Information energy is dark energy's counterpart, and it can be falsifiable.

The entropy of Stellar heated dust and gas has an equivalent energy equivalent to 1070 joules.

Information energy is dark energy's counterpart, and it can be falsifiable.

The entropy of Stellar heated dust and gas has an equivalent energy equivalent to 1070 joules. This is directly comparable with the mc2 equivalent of the universe baryon Mass's energy. Professor Paul Gough from the University of Sussex published a study in Entropy that showed that dark energy is responsible for the acceleration of the universe's expansion.

The information energy density increased rapidly with star formation. However, it stabilized around a redshift of 1.4 and remained almost constant until the present. Information energy is a way to emulate a cosmological constant within the late universe. It also resolves some of the Hubble tensions and s8 fluctuation parameters tension between the early and later universe measurements. Gough also proposes a method to verify or disprove the existence of this dark energy source.

Information energy solves other problems in the LCDM cosmology model. The Cosmological constant problem can be solved by accounting for all dark energy using information energy. This allows the cosmological constant value to take the zero value. It was the preferred value before we discovered that the universe expansion is accelerating.

Information dark energy effectively solves the problem of cosmological coincidence, which raises the question: "Why now?" Why are we experiencing accelerated expansion when dark energy and matter densities are very similar? Star formation must have occurred to such an extent that the information energy from stellar heated gas or dust could be strong enough for accelerating expansion to begin. Star formation also had to have taken place sufficiently to allow intelligent beings to evolve to observe it.

This information energy, unlike a universal cosmological constant is naturally clumped around galaxies and stars. These clumps of energy can cause local distortions in space-time and gravitational attraction like extra dark matter. The location of baryons in galaxies has been shown to play a major role in dark matter-attributed effects. This observation is not compatible with LCDM, but it does follow naturally from the information energy of stars and hot gas.

Galaxies collide and dark matter effects are reflected in the collisions. This is similar to the information energy of stars heated gas or dust. Information energy could account for many of the effects previously attributed only to dark matter. Information energy is a combination of both the dark and light sides. It can be attracted locally to dark matter but repels the entire universe as dark energy, causing the universe's expansion to accelerate.

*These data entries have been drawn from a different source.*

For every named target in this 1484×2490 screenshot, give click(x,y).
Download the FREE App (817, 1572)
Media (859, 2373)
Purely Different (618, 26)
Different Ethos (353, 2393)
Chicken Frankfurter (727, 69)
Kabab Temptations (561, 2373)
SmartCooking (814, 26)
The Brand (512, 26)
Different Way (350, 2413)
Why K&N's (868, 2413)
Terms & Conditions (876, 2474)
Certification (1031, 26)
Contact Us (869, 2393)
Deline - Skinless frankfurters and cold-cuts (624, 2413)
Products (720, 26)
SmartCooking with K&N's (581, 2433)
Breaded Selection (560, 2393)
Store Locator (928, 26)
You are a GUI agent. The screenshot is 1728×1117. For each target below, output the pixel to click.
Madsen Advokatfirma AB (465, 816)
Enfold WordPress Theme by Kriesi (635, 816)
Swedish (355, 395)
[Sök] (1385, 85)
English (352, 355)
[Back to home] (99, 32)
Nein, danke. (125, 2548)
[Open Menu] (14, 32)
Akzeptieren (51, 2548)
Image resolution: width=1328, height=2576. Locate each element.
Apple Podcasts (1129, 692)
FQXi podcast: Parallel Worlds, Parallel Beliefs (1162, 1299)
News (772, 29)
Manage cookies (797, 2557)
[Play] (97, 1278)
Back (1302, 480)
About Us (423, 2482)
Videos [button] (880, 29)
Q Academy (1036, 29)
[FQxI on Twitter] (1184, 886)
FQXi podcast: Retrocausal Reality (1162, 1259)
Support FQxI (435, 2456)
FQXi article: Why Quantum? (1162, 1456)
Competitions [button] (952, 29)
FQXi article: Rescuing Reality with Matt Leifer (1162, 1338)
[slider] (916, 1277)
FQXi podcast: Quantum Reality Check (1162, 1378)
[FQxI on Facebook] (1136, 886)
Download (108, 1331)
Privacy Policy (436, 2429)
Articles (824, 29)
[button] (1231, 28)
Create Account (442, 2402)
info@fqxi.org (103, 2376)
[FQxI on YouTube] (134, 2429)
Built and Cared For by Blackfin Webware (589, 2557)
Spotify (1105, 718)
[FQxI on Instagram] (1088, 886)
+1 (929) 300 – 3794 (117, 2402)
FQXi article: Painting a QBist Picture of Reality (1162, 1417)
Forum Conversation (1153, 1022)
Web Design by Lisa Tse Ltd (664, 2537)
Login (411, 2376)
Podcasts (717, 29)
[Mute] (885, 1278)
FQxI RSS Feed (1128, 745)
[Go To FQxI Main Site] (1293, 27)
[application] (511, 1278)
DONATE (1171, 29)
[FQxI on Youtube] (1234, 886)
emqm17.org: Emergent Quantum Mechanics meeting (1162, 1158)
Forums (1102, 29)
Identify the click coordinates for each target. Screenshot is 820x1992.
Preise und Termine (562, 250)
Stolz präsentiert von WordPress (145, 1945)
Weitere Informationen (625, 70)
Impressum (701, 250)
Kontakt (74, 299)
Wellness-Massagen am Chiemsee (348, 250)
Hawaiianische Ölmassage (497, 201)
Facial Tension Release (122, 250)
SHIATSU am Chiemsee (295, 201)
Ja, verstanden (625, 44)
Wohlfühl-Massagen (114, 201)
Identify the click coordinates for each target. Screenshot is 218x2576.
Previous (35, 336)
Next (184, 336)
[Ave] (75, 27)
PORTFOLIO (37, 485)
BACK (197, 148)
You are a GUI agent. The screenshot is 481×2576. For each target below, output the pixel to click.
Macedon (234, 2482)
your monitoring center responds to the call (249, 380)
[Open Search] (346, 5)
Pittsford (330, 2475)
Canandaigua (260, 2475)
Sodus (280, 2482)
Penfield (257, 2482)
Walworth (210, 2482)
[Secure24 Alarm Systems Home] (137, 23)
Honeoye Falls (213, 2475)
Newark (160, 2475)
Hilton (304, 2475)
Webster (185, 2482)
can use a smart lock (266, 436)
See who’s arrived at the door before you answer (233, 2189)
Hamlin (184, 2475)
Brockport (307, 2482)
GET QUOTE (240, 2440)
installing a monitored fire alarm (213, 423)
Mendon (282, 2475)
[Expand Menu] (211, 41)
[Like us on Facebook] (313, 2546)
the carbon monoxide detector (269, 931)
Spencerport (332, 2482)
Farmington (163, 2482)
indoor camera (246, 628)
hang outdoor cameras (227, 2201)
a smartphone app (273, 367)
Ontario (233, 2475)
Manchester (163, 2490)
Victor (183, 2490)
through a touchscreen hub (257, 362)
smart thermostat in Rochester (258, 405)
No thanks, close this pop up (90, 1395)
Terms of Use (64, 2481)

A dark energy information source also allows us to predict a different future. The standard model's cosmological constant causes the universe to expand at an increasing rate until it reaches the "big chill," which is when there are no visible stars in the sky. The information dark energy density (or the dark energy density) of stellar heated gases and dust, on the other hand, will fall when there are more stars that have been formed. In this scenario, universe expansion will return to normal as it was before the dark energy dominated epoch.